How To Beat Low Back Pain

According to the National Institutes of Health, low back pain is the number one cause for work-related disability, a common cause of missed work days, and the second most common neurological problem in America. So if you suffer from or have ever experienced lumbar pain, you are not alone and you may have likely been misinformed on how to get rid of the pain.

 

Human back

Source: http://farm5.staticflickr.com/4093/4776416391_1eda0ced1a_o.jpg

People tend to do what seems right logically when they are experiencing pain or illness, but when it comes to your health, you should consult your doctor, as well as find out as much as possible about your ailment or condition, as misinformation can make your problems worse.

Does Pain Always Mean Rest?

In most people’s minds, back pain calls for rest in hopes that the pain will subside on its own. After all, if you break your leg, injure your arm or sprain your ankle, doctor’s orders normally call for you to take it easy, prop up the injured body part and rest as much as possible.

In the case of low back pain, however, lying in bed for extended periods of time (beyond 48 hours) can make your back pain a lot worse. Inactivity is not the solution. You should actually begin moving more, but keeping it simple enough so that you don’t further injure yourself.

Something like walking would work perfectly to get your back muscles engaged and strengthened again with very little likelihood of injury. Stretching is also important to elongate back muscles and warm them up before attempting any activity.

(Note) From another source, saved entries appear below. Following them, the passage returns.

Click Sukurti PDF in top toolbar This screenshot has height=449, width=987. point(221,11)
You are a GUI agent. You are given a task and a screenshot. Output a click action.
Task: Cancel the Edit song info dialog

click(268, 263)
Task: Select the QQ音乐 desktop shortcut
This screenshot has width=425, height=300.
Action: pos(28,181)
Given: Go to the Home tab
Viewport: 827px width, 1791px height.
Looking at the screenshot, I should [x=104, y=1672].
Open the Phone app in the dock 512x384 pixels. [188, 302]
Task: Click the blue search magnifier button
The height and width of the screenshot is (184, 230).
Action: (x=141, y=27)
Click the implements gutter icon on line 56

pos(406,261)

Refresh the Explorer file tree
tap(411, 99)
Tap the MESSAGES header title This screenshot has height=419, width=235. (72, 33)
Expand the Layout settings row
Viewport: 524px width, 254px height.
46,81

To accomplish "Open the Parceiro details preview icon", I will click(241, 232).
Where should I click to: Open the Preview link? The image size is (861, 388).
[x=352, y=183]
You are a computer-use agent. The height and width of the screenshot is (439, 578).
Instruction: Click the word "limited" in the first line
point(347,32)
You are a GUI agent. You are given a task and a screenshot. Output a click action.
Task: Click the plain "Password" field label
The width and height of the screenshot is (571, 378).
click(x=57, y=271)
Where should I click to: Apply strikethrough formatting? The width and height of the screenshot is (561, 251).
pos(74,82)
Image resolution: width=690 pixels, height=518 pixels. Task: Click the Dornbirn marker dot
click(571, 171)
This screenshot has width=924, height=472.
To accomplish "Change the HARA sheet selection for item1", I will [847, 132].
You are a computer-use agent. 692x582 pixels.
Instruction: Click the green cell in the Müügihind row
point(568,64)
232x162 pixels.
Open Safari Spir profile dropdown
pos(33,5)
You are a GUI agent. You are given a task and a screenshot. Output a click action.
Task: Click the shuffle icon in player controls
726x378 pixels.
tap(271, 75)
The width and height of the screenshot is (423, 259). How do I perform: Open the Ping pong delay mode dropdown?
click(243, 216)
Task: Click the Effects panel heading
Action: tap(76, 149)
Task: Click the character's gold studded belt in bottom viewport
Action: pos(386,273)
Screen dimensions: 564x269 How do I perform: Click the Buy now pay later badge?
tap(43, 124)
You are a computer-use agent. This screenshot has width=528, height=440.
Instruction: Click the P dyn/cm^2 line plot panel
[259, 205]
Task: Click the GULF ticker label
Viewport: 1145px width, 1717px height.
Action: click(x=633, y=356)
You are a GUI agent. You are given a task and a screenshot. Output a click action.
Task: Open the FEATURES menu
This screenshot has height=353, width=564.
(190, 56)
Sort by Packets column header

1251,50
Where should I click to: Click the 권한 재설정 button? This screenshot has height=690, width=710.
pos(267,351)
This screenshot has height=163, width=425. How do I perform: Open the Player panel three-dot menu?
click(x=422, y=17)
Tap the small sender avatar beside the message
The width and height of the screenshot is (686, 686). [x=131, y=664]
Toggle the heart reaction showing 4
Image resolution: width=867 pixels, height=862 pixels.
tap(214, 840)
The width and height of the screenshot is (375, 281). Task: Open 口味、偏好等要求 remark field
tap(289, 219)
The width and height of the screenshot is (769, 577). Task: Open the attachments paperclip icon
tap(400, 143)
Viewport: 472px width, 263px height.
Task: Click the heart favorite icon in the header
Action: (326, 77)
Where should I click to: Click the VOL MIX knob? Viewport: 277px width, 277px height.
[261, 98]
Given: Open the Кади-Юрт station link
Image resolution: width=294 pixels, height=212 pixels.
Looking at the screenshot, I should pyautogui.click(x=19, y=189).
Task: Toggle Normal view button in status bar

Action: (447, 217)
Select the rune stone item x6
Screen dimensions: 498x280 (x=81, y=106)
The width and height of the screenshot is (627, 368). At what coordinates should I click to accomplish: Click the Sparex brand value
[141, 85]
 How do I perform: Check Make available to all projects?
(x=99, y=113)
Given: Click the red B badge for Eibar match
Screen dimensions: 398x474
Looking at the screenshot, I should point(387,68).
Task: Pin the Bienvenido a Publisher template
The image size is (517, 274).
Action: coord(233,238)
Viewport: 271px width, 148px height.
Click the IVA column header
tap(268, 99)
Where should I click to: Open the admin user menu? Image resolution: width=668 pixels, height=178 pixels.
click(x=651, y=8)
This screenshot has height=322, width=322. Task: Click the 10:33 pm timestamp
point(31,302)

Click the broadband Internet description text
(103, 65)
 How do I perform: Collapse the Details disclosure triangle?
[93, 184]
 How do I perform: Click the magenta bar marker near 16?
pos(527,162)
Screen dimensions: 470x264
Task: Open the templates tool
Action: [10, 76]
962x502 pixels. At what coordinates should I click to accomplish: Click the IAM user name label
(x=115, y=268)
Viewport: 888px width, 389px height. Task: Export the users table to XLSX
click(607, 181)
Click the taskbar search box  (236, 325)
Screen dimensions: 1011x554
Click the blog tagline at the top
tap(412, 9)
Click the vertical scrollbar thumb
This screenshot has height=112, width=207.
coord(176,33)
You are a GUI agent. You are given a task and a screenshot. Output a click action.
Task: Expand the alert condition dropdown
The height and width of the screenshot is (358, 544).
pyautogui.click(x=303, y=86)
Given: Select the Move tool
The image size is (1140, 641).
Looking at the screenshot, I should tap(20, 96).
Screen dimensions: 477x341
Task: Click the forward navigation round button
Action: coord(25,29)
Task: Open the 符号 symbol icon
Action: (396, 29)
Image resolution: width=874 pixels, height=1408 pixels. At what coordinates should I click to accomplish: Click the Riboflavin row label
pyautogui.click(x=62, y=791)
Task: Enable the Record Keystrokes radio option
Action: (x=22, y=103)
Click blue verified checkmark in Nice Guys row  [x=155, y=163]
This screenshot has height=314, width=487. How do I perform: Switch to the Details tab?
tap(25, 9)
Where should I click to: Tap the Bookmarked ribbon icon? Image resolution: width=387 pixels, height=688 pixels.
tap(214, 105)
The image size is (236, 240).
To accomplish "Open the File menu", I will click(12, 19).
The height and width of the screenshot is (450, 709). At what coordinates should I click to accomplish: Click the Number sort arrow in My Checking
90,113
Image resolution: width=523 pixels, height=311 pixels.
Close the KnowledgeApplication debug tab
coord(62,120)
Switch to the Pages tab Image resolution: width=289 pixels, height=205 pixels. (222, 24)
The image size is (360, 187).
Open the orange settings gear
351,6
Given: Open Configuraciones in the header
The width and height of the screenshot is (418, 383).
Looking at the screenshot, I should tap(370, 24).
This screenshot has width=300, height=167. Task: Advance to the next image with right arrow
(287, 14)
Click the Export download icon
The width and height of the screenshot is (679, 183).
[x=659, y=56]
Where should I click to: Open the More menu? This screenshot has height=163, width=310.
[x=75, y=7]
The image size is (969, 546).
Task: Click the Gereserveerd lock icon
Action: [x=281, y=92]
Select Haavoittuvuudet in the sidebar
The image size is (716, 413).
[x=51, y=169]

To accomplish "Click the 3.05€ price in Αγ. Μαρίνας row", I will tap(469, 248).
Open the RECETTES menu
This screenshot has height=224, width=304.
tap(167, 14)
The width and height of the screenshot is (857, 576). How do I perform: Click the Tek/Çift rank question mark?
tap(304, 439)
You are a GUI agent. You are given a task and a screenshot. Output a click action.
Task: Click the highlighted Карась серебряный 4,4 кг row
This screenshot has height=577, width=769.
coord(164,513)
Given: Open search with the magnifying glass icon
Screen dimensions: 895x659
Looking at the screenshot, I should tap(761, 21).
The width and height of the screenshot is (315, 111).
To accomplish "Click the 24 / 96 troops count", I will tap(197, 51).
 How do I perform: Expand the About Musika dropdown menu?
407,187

Studies have shown that exercise, in contrast to surgery, is oftentimes more effective at treating and resolving low back pain issues. For example, a study in Spine documented the results of 64 patients with impaired and deteriorated discs, between the ages of 25 and 60, half of which underwent corrective surgery and half of which went the route of exercise and body conditioning. Exercise beat out surgery, with 76 percent of the exercise group being successful and only 70 percent of the surgery group.

Though the numbers are close in comparison, just think of the danger, therapy, recovery, cost, and time lost for surgery when all they had to do was put their bodies to work and in essence heal themselves. Every case is not so clear cut and simple, but it just goes to show you how beneficial exercise can be.

Ironically, the cause for lower back pain is often not related to bones and slipped discs like many people believe. Instead, the root cause is often inactivity or overactivity. Exercising and exerting ourselves too much can cause tears in our ligaments, joints, and muscles, which can be excruciatingly painful. On the other hand, inactivity and no exercise leave the back muscles weak, unsupportive and prone to injury.

Getting your spine back in shape can be as simple as dusting off your sneakers and going for a walk for starters. While the back muscles are adjusting, stretch often and use hot and cold packs intermittently to soothe, relax and protect those muscles. Of course, consult your doctor before any attempt at solving your back issue as yours could be a special case.